DATA TO USE section start

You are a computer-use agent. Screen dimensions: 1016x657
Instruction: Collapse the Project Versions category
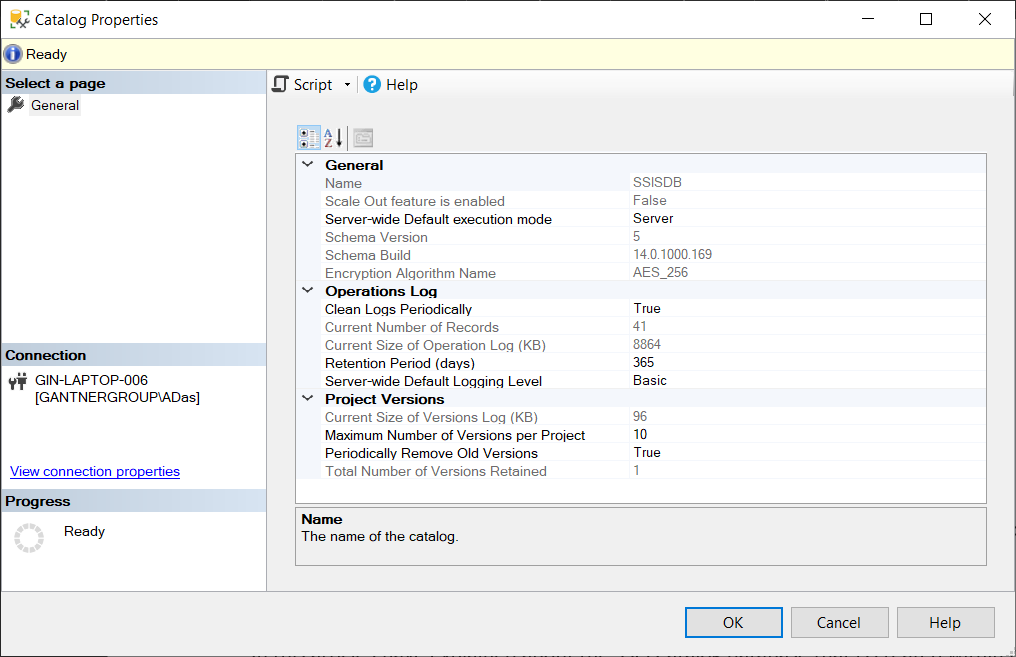pos(307,399)
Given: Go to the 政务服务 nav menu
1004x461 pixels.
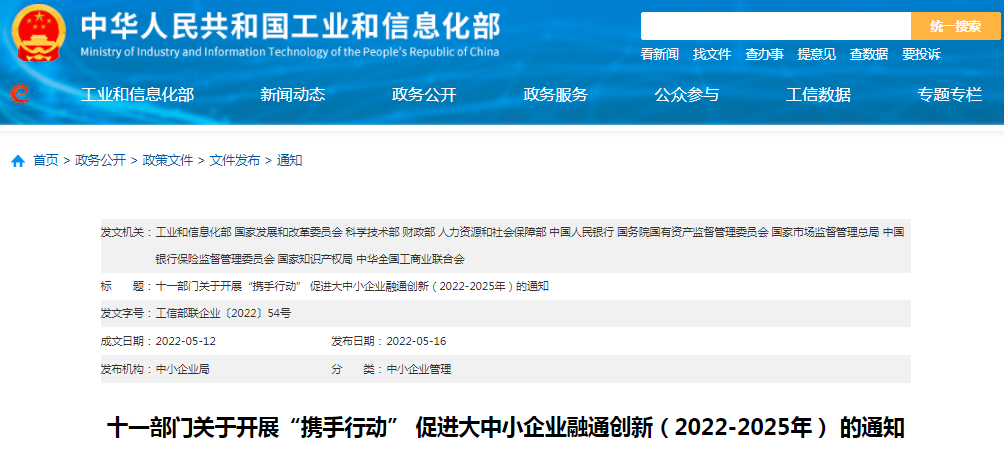Looking at the screenshot, I should pos(555,95).
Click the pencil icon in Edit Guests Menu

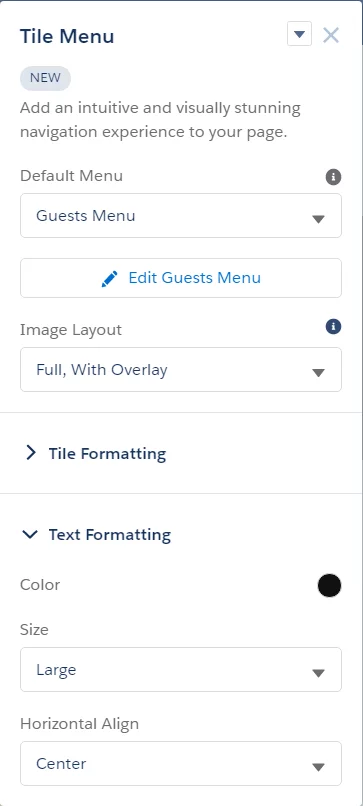[109, 279]
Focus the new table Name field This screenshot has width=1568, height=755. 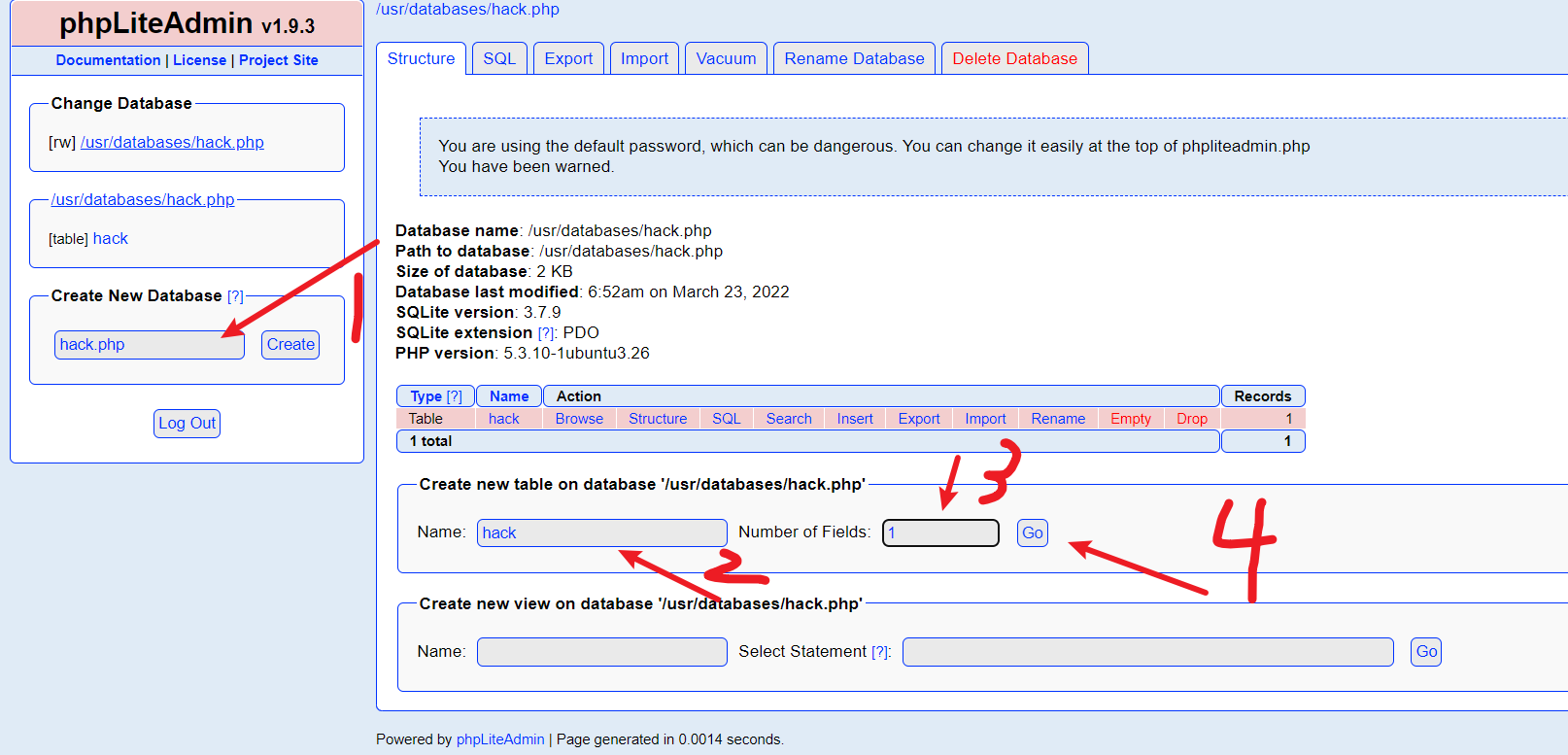(x=601, y=532)
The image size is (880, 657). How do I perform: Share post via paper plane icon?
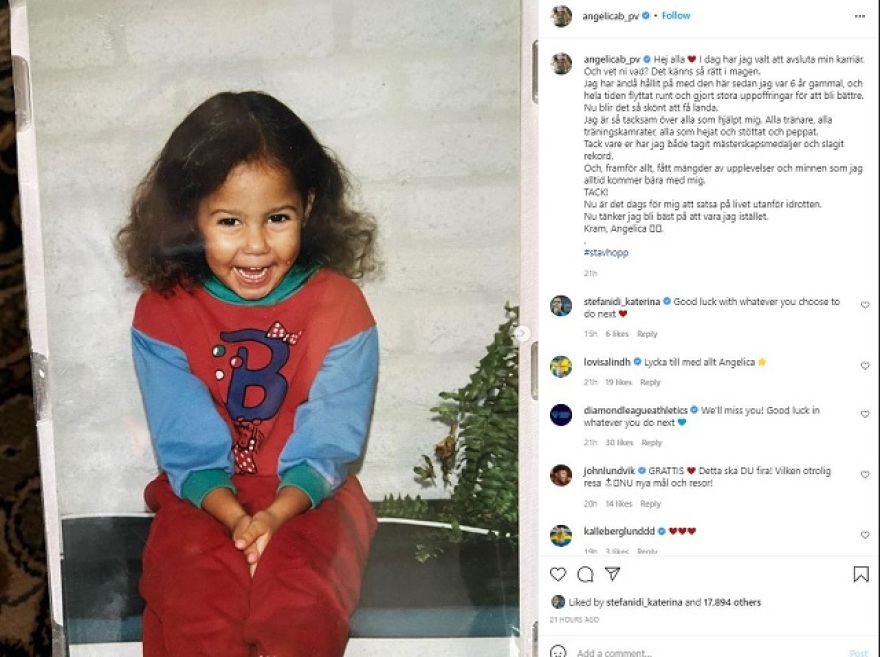click(x=612, y=573)
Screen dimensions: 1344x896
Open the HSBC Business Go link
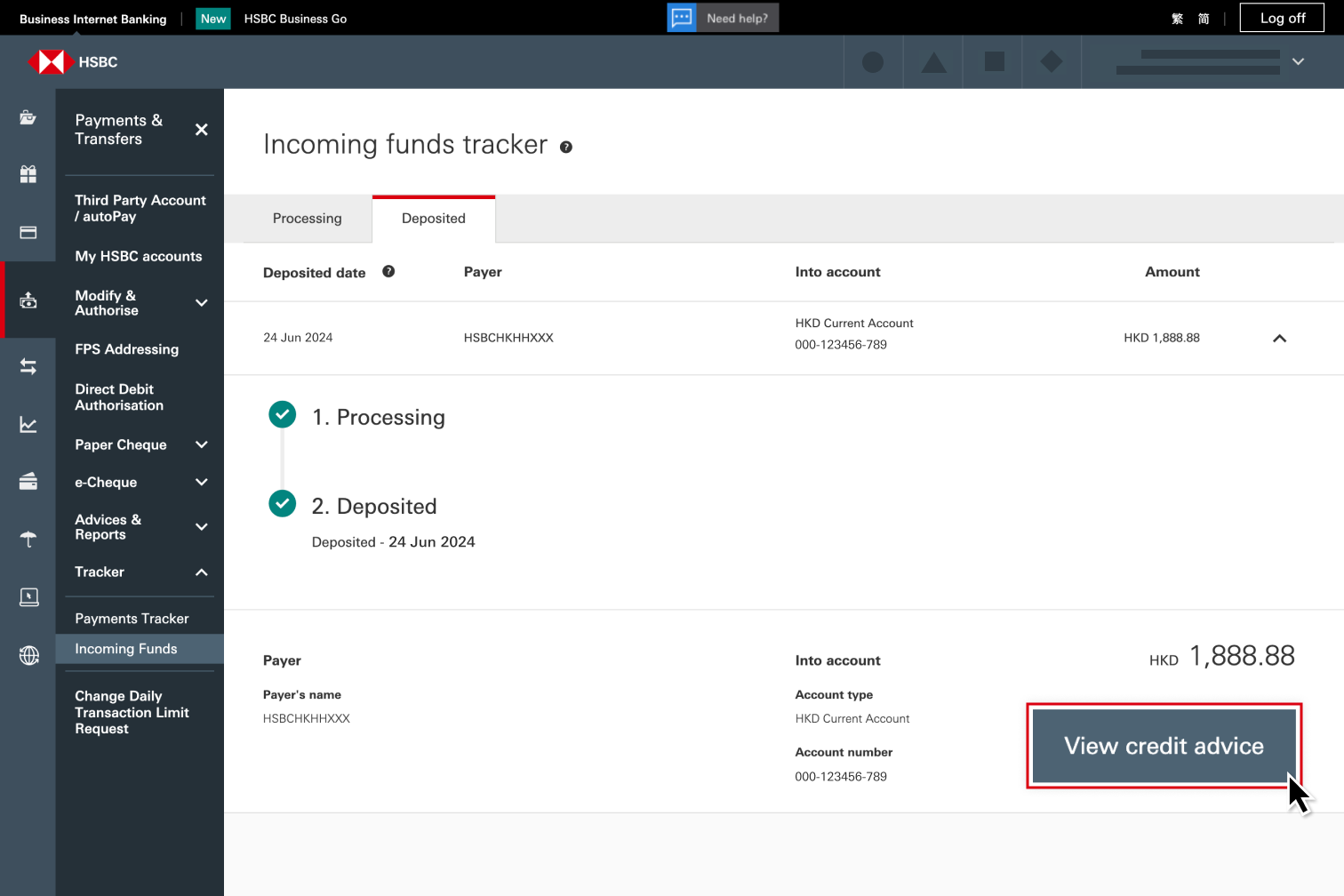[295, 19]
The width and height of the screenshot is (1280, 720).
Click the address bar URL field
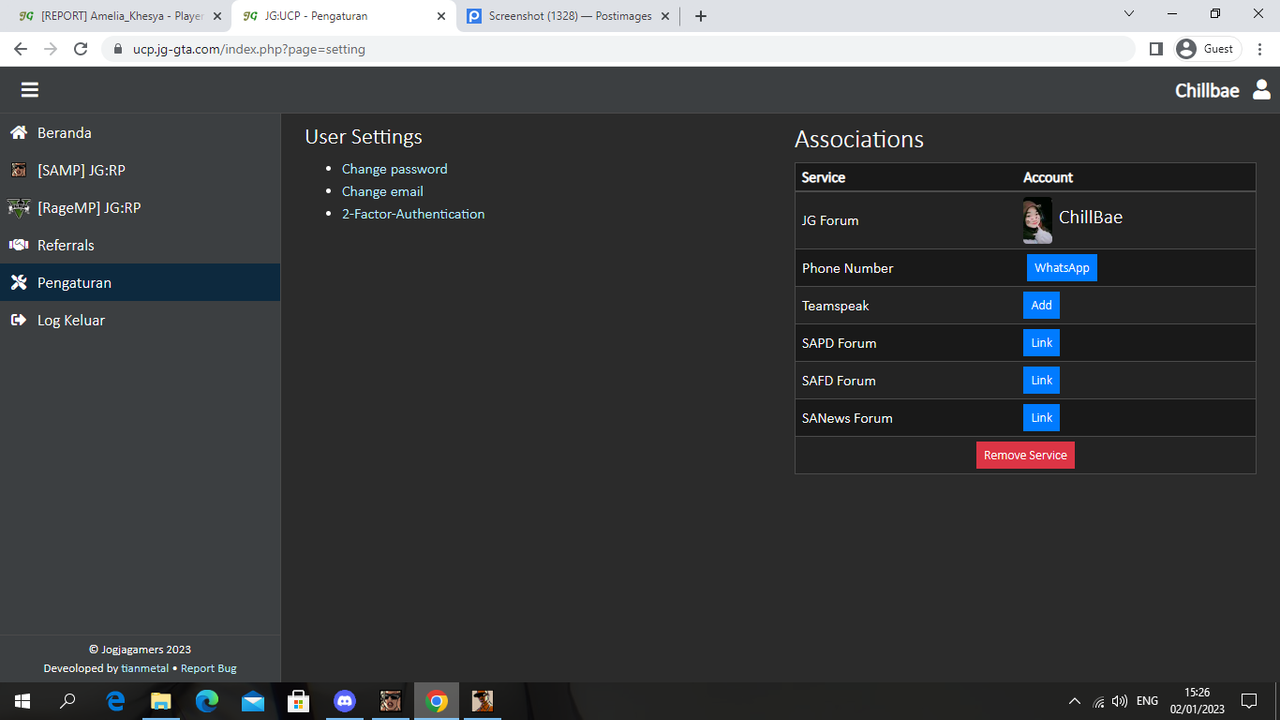[x=618, y=48]
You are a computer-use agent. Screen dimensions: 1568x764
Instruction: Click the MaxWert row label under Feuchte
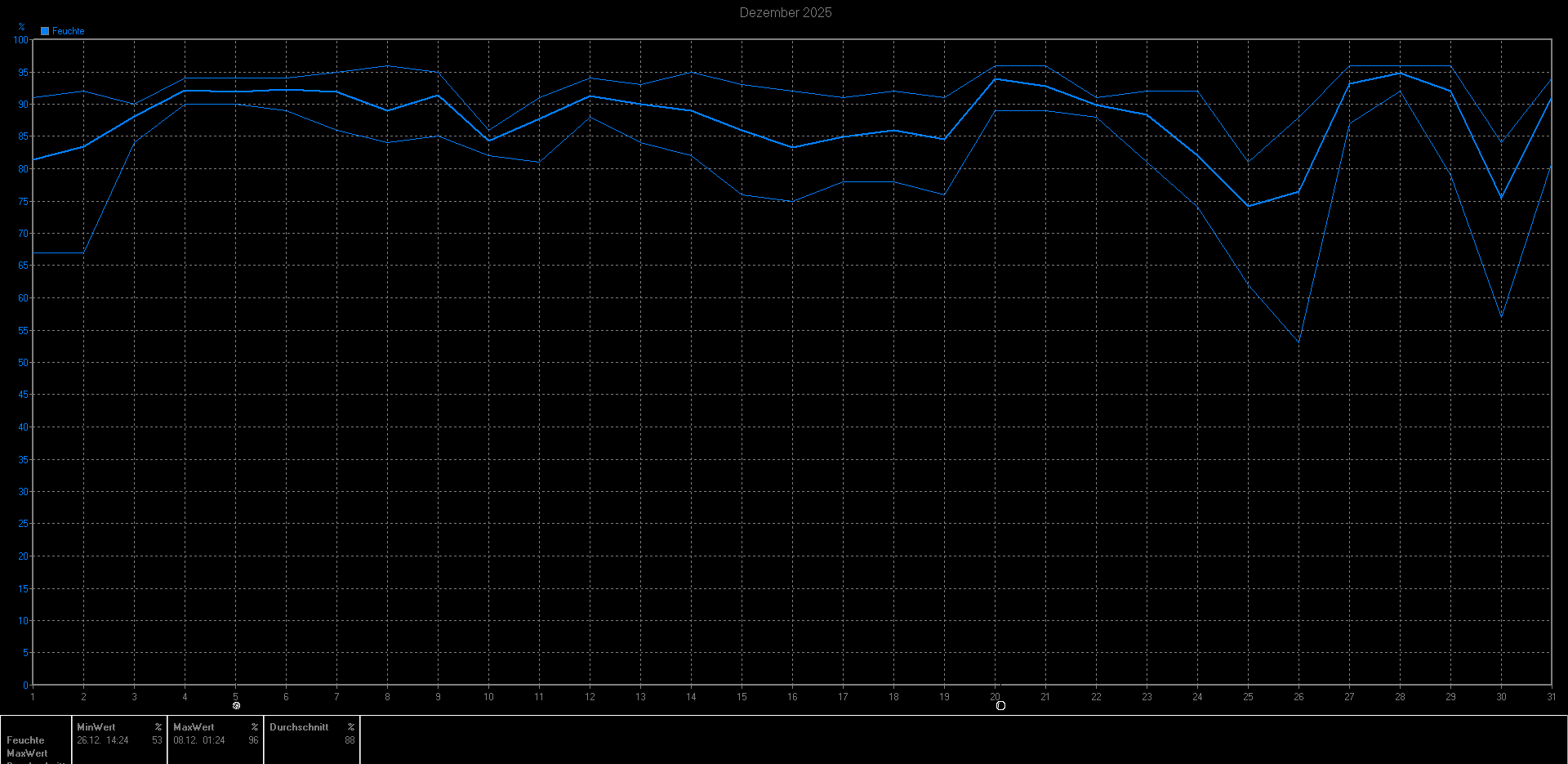27,753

DATA TO USE section end

# WHAT THE TASK REQUIRES
Give again, word for word, only the lines from the one with "Screen dimensions: 1344x896" through the last line of the entries, both included; no pictures go in the copy.

# COMPLETED EXERCISE
Screen dimensions: 1344x896
Open the HSBC Business Go link
[295, 19]
The width and height of the screenshot is (1280, 720).
Click the address bar URL field
[x=618, y=48]
You are a computer-use agent. Screen dimensions: 1568x764
Instruction: Click the MaxWert row label under Feuchte
27,753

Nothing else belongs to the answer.